**Document extract:**
□ □ □ □ □ □ □

Collinsella aerofaciens

Scientific classification
- Domain: Bacteria
- Kingdom: Bacillati
- Phylum: Actinomycetota
- Class: Coriobacteriia
- Order: Coriobacteriales
- Family: Coriobacteriaceae
- Genus: Collinsella
- Species: C. aerofaciens
- Binomial name: Collinsella aerofaciens (Eggerth 1935) Kageyama et al. 1999

= Collinsella aerofaciens =

- Genus: Collinsella
- Species: aerofaciens
- Authority: (Eggerth 1935) Kageyama et al. 1999

Human gut microbe

Collinsella aerofaciens is a species of obligately anaerobic, non-motile, gram-positive bacterium found in the human gut. It is capable of fermenting carbohydrates and sugars to produce hydrogen gas, ethanol, formate and lactate. The bacterium has a circular genome 2,428,218bp long containing 2079 protein-encoding sequences. The bacterium is the most common actinobacterium in the healthy human gut.

□ □ □ □ □ □ □

Stored records:
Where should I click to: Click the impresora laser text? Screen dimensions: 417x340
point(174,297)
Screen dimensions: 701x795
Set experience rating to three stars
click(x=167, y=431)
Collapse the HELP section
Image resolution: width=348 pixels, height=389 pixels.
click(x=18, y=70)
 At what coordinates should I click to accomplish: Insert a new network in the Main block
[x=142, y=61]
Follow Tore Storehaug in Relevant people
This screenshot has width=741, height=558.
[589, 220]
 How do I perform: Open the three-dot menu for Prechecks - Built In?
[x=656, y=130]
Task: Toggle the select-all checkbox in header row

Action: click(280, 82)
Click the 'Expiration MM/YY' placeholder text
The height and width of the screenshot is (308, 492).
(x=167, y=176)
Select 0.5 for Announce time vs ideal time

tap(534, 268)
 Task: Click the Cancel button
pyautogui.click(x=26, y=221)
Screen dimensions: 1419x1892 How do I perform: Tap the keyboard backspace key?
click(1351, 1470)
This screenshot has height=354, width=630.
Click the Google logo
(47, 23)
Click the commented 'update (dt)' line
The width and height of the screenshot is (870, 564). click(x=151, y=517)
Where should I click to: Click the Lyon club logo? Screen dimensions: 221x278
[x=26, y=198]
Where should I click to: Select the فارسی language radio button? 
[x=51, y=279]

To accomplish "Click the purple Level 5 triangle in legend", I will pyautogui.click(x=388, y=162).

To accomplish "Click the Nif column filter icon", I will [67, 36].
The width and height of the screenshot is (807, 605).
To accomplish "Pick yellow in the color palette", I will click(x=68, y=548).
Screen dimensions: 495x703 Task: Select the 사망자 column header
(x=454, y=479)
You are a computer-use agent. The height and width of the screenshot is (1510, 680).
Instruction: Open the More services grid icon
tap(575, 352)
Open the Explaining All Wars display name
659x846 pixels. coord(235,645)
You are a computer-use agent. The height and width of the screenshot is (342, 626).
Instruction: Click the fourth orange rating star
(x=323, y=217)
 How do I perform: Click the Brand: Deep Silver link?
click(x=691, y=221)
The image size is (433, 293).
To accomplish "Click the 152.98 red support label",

□ □ □ □ □ □ □

**Description of the task:**
According to the Collinsella aerofaciens text, what products does the bacterium form when it ferments carbohydrates and sugars?

**Response area:**
Hydrogen gas, ethanol, formate and lactate.